But \(\sum _{n=0}^{\infty }H_{n}\left ( x\right ) \frac{t^{n}}{n!}=g\left ( x,t\right ) \) and the above reduces to\[ \frac{\partial g\left ( x,t\right ) }{\partial x}=2tg\left ( x,t\right ) \] The problem says it is supposed to be a first order differential equation and not a first order partial differential equation. Therefore, by assuming \(x\) to be a fixed parameter instead of another independent variable, the above can now be written as\[ \frac{d}{dx}g\left ( x,t\right ) -2tg\left ( x,t\right ) =0 \]

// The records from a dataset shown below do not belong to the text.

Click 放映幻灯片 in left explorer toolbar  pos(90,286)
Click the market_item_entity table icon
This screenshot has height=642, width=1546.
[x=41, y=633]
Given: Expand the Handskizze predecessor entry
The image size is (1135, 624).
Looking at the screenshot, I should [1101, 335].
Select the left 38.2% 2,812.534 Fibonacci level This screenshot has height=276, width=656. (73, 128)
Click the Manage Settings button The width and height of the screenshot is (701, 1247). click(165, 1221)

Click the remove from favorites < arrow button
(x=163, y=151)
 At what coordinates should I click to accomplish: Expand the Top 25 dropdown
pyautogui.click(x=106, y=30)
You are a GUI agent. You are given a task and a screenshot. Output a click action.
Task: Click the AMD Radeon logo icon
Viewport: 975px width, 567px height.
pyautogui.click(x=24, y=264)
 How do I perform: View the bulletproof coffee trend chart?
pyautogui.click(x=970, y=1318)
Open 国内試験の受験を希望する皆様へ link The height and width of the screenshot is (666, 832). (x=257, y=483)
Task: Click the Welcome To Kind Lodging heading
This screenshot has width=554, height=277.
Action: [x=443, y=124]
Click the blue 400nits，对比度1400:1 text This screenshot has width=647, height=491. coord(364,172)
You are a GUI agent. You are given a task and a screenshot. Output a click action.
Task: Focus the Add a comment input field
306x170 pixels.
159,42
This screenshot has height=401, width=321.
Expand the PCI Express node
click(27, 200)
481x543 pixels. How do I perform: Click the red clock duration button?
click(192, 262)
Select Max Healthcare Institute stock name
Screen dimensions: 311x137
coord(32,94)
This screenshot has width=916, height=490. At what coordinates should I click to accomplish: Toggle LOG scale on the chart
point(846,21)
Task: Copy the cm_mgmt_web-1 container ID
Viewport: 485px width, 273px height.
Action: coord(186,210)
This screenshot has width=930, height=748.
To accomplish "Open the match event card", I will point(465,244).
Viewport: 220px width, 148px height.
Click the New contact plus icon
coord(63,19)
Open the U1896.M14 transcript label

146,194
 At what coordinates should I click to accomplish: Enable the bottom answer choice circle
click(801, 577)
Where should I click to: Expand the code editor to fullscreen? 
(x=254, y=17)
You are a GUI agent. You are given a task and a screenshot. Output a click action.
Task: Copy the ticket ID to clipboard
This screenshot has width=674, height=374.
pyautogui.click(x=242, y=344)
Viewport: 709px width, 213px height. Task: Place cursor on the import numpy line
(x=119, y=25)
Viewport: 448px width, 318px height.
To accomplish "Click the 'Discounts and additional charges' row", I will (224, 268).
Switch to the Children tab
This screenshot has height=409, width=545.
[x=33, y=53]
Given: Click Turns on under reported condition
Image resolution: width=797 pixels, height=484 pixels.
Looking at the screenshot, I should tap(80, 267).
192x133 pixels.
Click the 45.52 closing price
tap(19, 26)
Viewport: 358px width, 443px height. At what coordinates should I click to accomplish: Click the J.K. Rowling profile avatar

From the solution found in part (1)\begin{align*} \frac{\frac{d}{dx}g\left ( x,t\right ) }{g\left ( x,t\right ) } & =2t\\ \frac{dg\left ( x,t\right ) }{g\left ( x,t\right ) } & =2tdx \end{align*}
Integrating both sides gives\begin{align*} \int \frac{dg\left ( x,t\right ) }{g\left ( x,t\right ) } & =\int 2tdx\\ \ln \left \vert g\left ( x,t\right ) \right \vert & =2tx+C\\ g\left ( x,t\right ) & =e^{2tx+C}\\ g\left ( x,t\right ) & =C_{1}e^{2tx} \end{align*}
Where \(C_{1}=e^{C}\) a new constant. Let \(g\left ( 0,t\right ) =g_{0}\) then the above shows that \(C_{1}=g_{0}\) and the above can now be written as\[ g\left ( x,t\right ) =g\left ( 0,t\right ) e^{2tx}\]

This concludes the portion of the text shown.